Metabolic syndrome in clinical practice

We read with interest Fisman and Tenenbaum review [1] that discuss the predictive value of the metabolic syndrome (MetS) in terms of cardiovascular (CV) morbidity and mortality, thus highlighting its importance as an additional tool to estimate individual CV risk. A few comments may be of interest.

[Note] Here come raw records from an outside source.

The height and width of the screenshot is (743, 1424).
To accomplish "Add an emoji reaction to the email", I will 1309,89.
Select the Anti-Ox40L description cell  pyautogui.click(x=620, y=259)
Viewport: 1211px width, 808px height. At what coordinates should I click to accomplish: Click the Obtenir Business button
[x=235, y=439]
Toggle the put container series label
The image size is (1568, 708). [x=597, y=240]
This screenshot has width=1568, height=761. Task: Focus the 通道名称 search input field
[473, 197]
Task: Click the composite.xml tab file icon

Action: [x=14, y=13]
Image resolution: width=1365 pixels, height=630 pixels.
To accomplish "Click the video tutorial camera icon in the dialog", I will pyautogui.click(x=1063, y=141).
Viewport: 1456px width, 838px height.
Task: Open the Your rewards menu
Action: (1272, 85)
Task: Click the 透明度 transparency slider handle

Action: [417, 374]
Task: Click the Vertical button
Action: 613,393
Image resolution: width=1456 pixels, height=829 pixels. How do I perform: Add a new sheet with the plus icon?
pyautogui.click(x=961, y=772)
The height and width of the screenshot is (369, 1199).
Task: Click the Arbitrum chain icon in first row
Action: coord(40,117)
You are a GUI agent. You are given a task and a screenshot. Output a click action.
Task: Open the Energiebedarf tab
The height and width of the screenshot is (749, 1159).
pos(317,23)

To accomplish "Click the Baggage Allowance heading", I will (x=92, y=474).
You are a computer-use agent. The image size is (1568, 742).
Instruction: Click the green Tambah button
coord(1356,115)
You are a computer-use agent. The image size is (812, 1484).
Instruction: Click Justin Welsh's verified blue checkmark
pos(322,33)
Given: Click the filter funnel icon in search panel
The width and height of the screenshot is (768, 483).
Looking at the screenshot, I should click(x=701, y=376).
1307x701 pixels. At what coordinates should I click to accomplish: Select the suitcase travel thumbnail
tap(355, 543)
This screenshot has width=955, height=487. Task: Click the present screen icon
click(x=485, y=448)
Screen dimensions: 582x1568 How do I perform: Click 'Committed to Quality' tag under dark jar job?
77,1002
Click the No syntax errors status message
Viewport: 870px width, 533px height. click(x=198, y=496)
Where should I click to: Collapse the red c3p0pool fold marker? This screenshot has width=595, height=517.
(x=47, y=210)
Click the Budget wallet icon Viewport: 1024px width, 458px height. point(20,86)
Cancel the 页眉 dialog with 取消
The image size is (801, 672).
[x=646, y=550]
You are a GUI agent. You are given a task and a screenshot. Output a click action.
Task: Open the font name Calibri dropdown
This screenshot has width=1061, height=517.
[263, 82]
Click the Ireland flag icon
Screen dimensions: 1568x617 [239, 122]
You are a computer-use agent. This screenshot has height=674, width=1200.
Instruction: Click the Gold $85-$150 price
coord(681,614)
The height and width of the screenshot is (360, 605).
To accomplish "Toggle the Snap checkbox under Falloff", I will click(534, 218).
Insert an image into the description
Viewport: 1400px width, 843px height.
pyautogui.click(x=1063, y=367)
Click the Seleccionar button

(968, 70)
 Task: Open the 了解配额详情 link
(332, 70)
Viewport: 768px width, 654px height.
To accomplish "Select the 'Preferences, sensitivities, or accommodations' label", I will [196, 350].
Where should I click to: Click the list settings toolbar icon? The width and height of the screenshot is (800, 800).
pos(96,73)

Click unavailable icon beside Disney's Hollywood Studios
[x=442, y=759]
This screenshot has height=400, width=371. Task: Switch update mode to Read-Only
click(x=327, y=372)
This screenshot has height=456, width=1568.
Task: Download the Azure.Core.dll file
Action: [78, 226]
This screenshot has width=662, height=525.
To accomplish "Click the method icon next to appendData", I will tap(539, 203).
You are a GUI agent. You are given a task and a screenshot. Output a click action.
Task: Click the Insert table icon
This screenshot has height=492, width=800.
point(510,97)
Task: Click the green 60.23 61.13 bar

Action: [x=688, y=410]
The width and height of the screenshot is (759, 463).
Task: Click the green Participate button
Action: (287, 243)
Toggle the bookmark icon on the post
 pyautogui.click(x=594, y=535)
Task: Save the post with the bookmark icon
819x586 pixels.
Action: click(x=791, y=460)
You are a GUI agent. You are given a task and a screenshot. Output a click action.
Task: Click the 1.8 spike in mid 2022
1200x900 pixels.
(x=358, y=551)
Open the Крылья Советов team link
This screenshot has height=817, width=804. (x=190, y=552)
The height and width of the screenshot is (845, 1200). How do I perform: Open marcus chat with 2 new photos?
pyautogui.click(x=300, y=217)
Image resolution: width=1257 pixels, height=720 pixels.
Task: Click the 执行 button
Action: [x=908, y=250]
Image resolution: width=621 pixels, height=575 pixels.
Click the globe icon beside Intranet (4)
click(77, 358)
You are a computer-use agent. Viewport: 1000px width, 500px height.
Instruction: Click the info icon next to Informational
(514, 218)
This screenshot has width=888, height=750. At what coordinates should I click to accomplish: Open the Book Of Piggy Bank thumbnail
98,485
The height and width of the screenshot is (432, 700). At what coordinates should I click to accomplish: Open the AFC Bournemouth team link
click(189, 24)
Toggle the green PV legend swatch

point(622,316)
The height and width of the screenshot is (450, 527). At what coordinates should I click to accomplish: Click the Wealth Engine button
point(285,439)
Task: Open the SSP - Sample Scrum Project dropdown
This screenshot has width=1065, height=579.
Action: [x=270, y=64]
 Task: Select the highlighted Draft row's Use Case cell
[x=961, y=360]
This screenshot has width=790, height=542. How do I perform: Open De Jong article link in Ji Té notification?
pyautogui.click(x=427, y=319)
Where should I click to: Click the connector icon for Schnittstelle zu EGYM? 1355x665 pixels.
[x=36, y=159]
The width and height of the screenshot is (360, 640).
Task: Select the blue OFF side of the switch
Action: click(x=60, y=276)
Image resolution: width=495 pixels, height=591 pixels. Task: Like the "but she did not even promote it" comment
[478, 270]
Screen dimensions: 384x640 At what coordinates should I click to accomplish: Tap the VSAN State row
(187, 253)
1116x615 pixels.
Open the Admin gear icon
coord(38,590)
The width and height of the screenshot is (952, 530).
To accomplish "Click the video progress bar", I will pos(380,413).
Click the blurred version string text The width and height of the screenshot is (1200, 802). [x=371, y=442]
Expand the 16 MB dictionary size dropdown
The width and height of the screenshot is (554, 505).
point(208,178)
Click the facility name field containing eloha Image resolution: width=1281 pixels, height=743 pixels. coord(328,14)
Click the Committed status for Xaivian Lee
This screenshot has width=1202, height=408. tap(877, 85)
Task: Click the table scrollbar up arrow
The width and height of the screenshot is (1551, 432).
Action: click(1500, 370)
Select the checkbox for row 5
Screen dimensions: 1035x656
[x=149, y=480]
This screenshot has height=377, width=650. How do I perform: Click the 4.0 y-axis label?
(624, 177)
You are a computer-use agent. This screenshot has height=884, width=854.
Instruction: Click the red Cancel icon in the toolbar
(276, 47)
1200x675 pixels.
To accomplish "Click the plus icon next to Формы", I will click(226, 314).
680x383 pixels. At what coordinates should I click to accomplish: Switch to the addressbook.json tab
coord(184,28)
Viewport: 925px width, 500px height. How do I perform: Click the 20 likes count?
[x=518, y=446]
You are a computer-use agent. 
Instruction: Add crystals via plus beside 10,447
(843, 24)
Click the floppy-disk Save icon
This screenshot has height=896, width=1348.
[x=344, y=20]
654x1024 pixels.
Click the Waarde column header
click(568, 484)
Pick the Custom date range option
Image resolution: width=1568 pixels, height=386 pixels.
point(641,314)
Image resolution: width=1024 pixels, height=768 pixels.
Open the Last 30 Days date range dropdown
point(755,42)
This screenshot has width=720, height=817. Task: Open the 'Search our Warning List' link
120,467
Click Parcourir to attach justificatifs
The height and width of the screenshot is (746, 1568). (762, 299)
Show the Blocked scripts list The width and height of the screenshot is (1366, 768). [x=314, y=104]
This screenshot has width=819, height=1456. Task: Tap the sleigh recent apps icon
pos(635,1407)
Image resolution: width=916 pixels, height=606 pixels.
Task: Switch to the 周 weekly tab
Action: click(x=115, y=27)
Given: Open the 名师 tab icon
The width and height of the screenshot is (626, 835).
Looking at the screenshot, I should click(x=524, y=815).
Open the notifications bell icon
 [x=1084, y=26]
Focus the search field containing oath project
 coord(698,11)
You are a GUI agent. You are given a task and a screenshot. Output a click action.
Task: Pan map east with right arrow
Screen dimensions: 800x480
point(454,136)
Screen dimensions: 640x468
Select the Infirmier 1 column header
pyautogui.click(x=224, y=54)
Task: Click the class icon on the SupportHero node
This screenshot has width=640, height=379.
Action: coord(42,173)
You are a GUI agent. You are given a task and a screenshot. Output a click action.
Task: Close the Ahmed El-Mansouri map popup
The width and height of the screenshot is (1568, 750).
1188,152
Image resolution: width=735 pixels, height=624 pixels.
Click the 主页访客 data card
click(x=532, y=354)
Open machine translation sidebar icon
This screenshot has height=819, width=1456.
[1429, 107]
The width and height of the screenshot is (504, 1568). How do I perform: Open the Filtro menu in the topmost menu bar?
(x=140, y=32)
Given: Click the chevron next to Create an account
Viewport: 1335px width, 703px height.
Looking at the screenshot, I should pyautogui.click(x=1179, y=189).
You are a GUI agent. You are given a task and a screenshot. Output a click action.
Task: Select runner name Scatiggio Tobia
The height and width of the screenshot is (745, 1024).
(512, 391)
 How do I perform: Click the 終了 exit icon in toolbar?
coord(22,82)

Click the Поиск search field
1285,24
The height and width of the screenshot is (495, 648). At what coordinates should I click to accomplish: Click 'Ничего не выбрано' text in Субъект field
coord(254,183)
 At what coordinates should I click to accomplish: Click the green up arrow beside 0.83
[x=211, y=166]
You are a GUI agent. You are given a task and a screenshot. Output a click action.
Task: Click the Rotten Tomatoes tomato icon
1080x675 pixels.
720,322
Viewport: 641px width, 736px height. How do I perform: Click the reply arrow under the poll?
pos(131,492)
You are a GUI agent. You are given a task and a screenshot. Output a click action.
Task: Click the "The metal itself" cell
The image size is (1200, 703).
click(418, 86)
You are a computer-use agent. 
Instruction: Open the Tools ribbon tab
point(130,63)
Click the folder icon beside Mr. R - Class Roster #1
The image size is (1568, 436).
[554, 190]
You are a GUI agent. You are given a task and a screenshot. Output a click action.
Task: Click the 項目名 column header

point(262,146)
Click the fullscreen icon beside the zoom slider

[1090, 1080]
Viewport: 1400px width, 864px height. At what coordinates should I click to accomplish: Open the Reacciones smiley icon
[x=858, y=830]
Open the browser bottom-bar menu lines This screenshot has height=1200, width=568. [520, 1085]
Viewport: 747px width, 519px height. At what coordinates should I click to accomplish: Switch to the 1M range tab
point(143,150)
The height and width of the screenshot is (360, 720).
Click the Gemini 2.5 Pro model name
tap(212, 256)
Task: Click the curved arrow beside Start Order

Apart from non-alcoholic fatty liver disease (NAFLD) and hyperuricemia [2] already mentioned in the review, MetS has also been linked to chronic kidney disease (CKD) [3] and peripheral artery disease (PAD) [4]. We have previously shown that MetS patients without diabetes had similar vascular disease prevalence (including coronary heart disease, stroke and PAD as those with diabetes but without MetS (24.1% vs. 25.4%, respectively) [5]. Statins play an important role in the treatment of MetS [6]. We have previously reported that statins, either alone (in the GREek Atorvastatin and Coronary heart disease Evaluation [GREACE] Study) or as a part of a multifactorial intervention (in Assessing The Treatment Effect in Metabolic syndrome without Perceptible diabeTes [ATTEMPT] study), may improve not only CV risk but also serum uric levels, kidney and renal function [7–10]; these beneficial effects were more prominent in CKD and NAFLD patients. Therefore, clinicians should keep in mind that these disease states related to MetS might help to intensify and tailor treatment to maximize clinical benefit.